Researchers were able to cobble together an effective method for spoofing the TCAS using a $10 USB-based Digital Video Broadcasting dongle and a rogue transponder, for communicating with aircraft.
“We have shown that careful placing of fake aircraft through rogue transponder broadcasts can cause an aircraft under autopilot control to climb or descend towards legitimate traffic,” wrote Pen Test Partners’ Ken Munro in a blog post outlining his research.
Those “fake aircrafts” can trigger an airplane’s collision avoidance system to kick-in. That will then alert a pilot to either climb in altitude or descend to avoid a mid-air collision. In some cases, mostly on Airbus, researchers said the aircraft automatically follows what is known as the TCAS “Resolution Advisory” (autopilot) and climbs or descends with no input from the pilot.
For the record, Munro’s proof-of-concept attack was conducted on a flight simulator.
Spoofing the Traffic Alert and Collision Avoidance System is not new. At a Black Hat USA 2012 session, researcher Andrei Costin showed how attackers could exploit weaknesses in what is called the Automatic Dependent Surveillance-Broadcast (ADS-B) technology. In 2016, a group of researchers, associated with the University of Oxford, also showed how to spoof TCAS traffic (PDF).
“We’ve taken this further and investigated how airplanes equipped with autopilots capable of flying a resolution advisory themselves would respond in certain scenarios,” Munro wrote.

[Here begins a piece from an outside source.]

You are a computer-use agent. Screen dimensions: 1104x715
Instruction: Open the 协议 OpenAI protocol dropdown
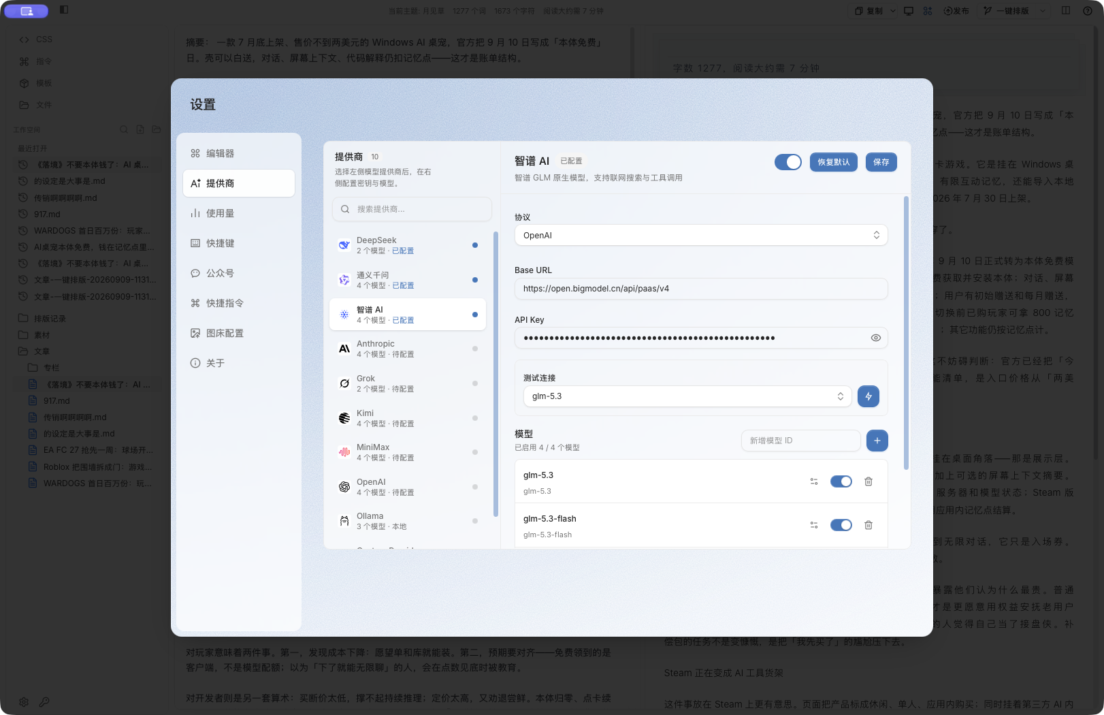pos(701,235)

In an email to Threatpost he added, “We used similar techniques but were investigating the effect on autopilots. We wanted to see if we could cause the plane to climb or descend consistently in the direction we wanted… By careful placing of rogue broadcasts, we could send the airplane on a roller coaster, or potentially climb towards genuine traffic. Note that the other traffic should then climb out of the way. It all adds confusion in congested airspace.”
Munro’s research focused on Radio Frequency (RF) communications tied to an aircraft’s transponder data.
“TCAS uses responses from secondary surveillance radar transponders – there are two types used to compute the position of other aircraft. Mode S transmits a unique 24bit aircraft address along with altitude and GPS-derived position data, Mode C transmits a 4 digit transponder code and altitude information only so the TCAS unit itself calculates range and bearing based on these transmissions,” he wrote.
He added, “Data packets are sent over 1090MHz using Manchester encoded PPM at 1Mbps. The data structure is actually easy to decode and a cheap, $10, DVB USB dongle can pick them up for you to plot aircraft data yourself.”
By creating a fake “wall” of airplanes, the researcher was able to coax a targeted airplane to climb and descend.
The caveats to pulling off this type of attack are varied. For starters, if the TCAS Resolution Advisory system is turned off the hack won’t work. Secondly, the fake airplanes won’t show up on a radar the pilot might disregard the warnings.
“Further, ground controllers also have systems to identify conflicting traffic. Indeed, a ground controller will probably identify potential traffic well before TCAS would alert,” wrote the researcher. He added that it is not uncommon with light aircraft that Mode C and Mode S transponders (transmitting height data) that either may be misconfigured.
Caveats aside, Munro worries that pilots “could first be irritated in to disabling the TCAS RA, then would be less able to deal with a legitimate TCAS alert. A version of the ‘Crying Wolf’ attack.”
He added the next-generation of TCAS, known as ACAS-X, makes TCAS spoofing much harder.